● WHAT YOU NEED TO DO: Decide whether each statement agrees with the thesis abstract on titania photocatalysts, answering yes or no and quoting the deciding words: (a) the ternary ioTiO2-Au-CdS showed the best photocatalytic performance under UV; (b) under white light LED, the ternary system kept 92% of its UV performance; (c) photocorrosion removes the gold nanoparticles from the thin films.

● TEXT UNDER STUDY:
····················
Date of Award
Master of Science in Chemical Sciences (MSCB)
Dr. Bharat Baruah
Dr. Janet Shaw
Dr. Heather Abbott-Lyon
Materials composed of titanium (IV) oxide (TiO2) have received enormous scientific interest due to titania’s abundance, non-toxicity, and photocatalytic proficiency, however its large band gap limits its applicability under ambient conditions. Various attempts have been made to incorporate titania into composite systems to sensitize it for activity under a broader range of wavelengths. One such method includes utilizing narrow band gap semiconductors to form an electron transfer process analogous to photosynthesis referred to as a Z-scheme. Z-scheme systems can catalyze the decomposition of aqueous pollutants via generation of reactive oxygen species after input of sunlight. This work reports the design of a photocatalyst consisting of macroporous inverse opal (io) TiO2 embedded with gold nanoparticles (AuNPs) and cadmium sulfide quantum dots (CdS QDs) into binary and ternary systems. These composites, labeled ioTiO2-Au, ioTiO2-CdS, and ioTiO2-Au-CdS are characterized via SEM, EDX, solid-state UV-vis, and Raman, and are subsequently evaluated for their photocatalytic efficiency against the pollutant analog trypan blue (TryB) under UV and white light LED lighting conditions. It was found that binary ioTiO2-CdS exhibits the best photocatalytic performance, with a rate constant 7.8, 5.2, 6.5, and 1.6 times faster than singular ioTiO2 and CdS, binary ioTiO2-Au, and ternary ioTiO2-Au-CdS under UV, respectively. Under white light LED all systems exhibit reduced activity, with ioTiO2-Au-CdS and ioTiO2-CdS showing no statistical difference, however, the ternary system performed most consistently across both light sources, retaining 92% of its UV performance. Loss of CdS due to photocorrosion limits recyclability of the thin films.
····················
● DATASET CONTENT:
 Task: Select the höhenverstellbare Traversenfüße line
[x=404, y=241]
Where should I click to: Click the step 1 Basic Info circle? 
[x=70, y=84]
····················
● THE ANSWER:
(a) No: "binary ioTiO2-CdS exhibits the best photocatalytic performance"
(b) Yes: "the ternary system performed most consistently across both light sources, retaining 92% of its UV performance"
(c) No: "Loss of CdS due to photocorrosion limits recyclability of the thin films"